- _WHAT THIS TASK INVOLVES_:
Every line of the data should be written out exactly, with the pictures left out.
>>>>>
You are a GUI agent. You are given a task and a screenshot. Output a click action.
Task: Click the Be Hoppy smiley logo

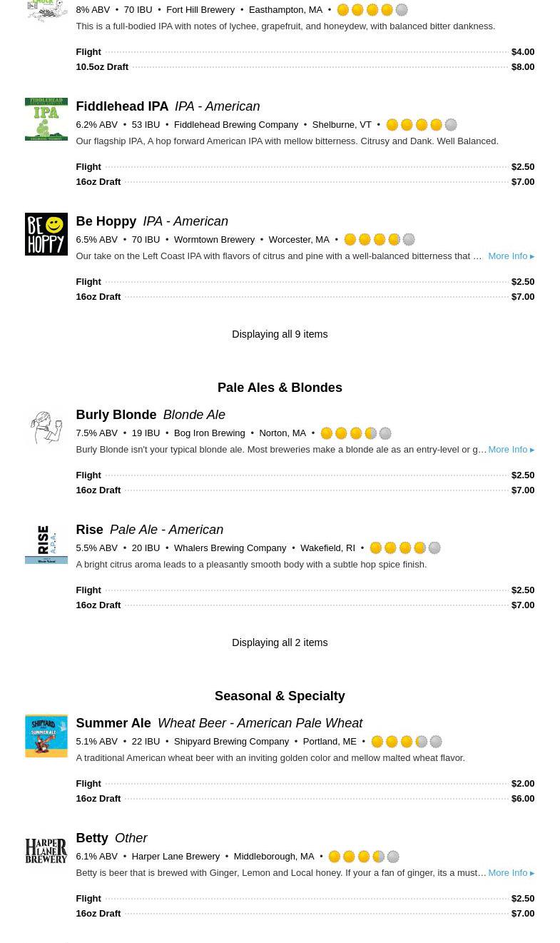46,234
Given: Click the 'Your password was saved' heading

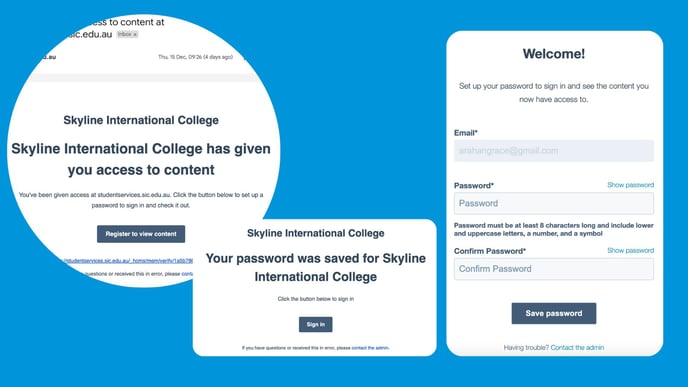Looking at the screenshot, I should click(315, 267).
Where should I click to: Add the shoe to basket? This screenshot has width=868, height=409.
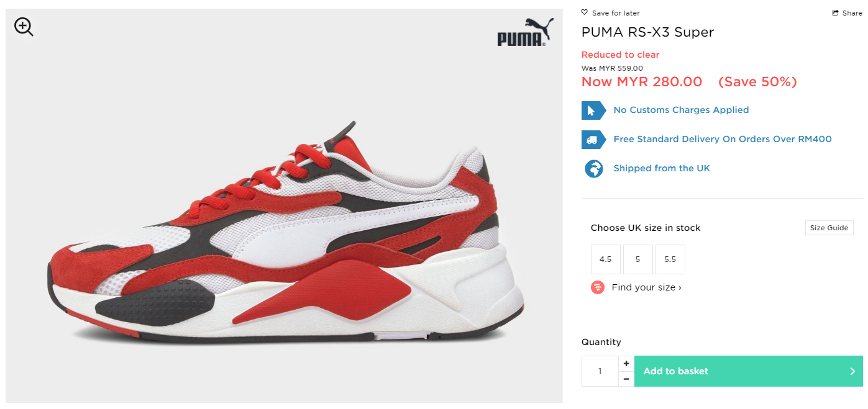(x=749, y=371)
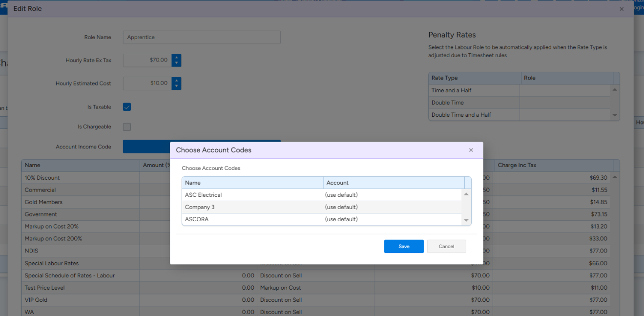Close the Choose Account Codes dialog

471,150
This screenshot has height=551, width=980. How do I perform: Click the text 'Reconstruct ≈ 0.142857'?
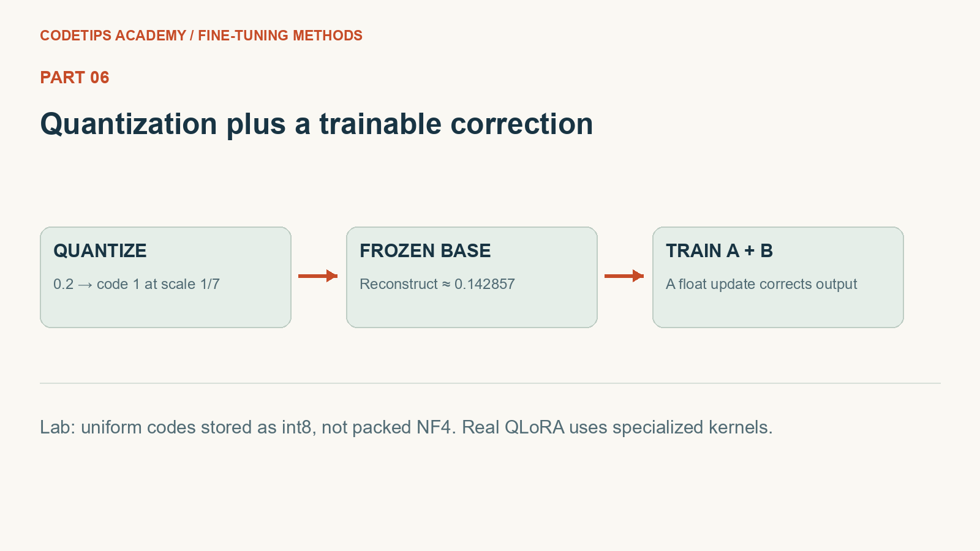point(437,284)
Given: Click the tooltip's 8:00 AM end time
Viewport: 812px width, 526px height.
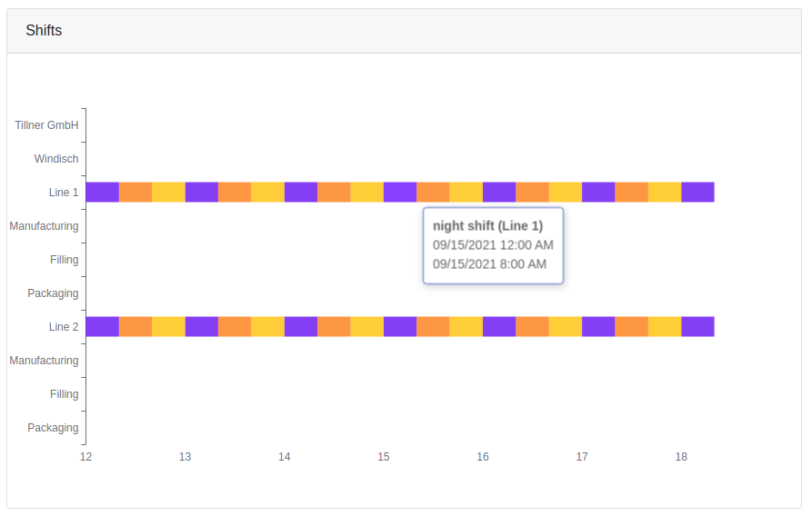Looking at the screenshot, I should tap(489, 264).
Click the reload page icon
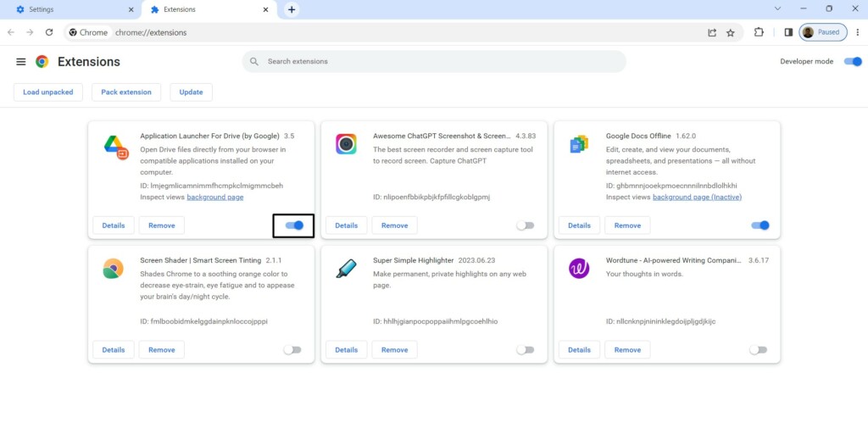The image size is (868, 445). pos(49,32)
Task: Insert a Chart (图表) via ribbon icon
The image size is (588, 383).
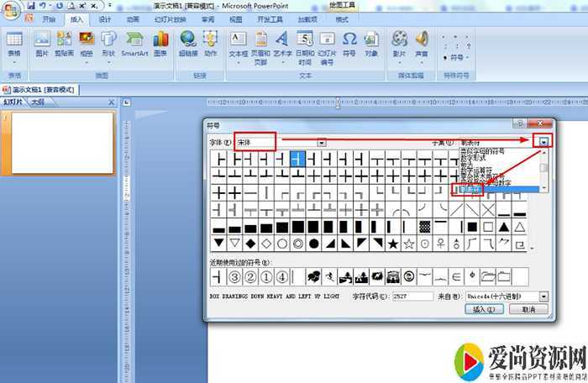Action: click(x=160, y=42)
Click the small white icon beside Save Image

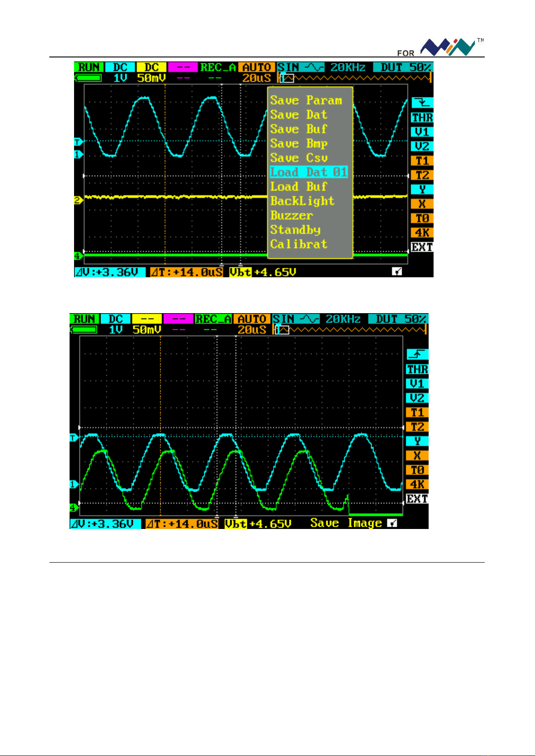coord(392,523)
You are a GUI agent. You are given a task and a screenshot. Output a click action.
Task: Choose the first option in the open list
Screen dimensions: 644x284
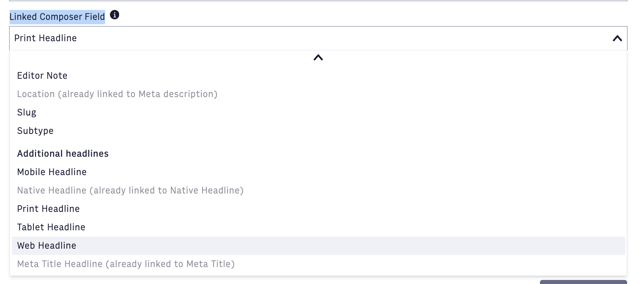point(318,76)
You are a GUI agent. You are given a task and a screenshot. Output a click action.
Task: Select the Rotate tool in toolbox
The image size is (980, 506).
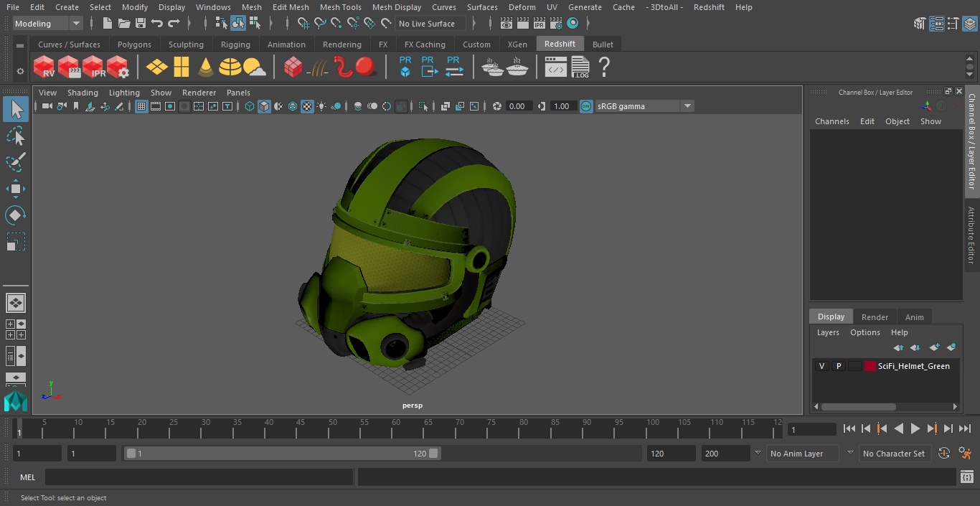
<<<<<
- _RESULT OF THE EXERCISE_:
You are a GUI agent. You are given a task and a screenshot. Output a click action.
Task: Click the Be Hoppy smiley logo

46,234
Given: Click the 'Your password was saved' heading

Looking at the screenshot, I should click(315, 267).
Where should I click to: Add the shoe to basket? This screenshot has width=868, height=409.
(x=749, y=371)
Close the Choose Account Codes dialog

471,150
This screenshot has height=551, width=980. How do I perform: Click the text 'Reconstruct ≈ 0.142857'?
point(437,284)
Given: Click the tooltip's 8:00 AM end time
Viewport: 812px width, 526px height.
Looking at the screenshot, I should tap(489, 264).
Click the reload page icon
The image size is (868, 445). pos(49,32)
Task: Insert a Chart (图表) via ribbon icon
The image size is (588, 383).
Action: click(x=160, y=42)
Click the small white icon beside Save Image

coord(392,523)
You are a GUI agent. You are given a task and a screenshot. Output a click action.
Task: Choose the first option in the open list
Screen dimensions: 644x284
point(318,76)
You are a GUI agent. You are given a task and a screenshot. Output a click action.
Task: Select the Rotate tool in toolbox
The image size is (980, 506).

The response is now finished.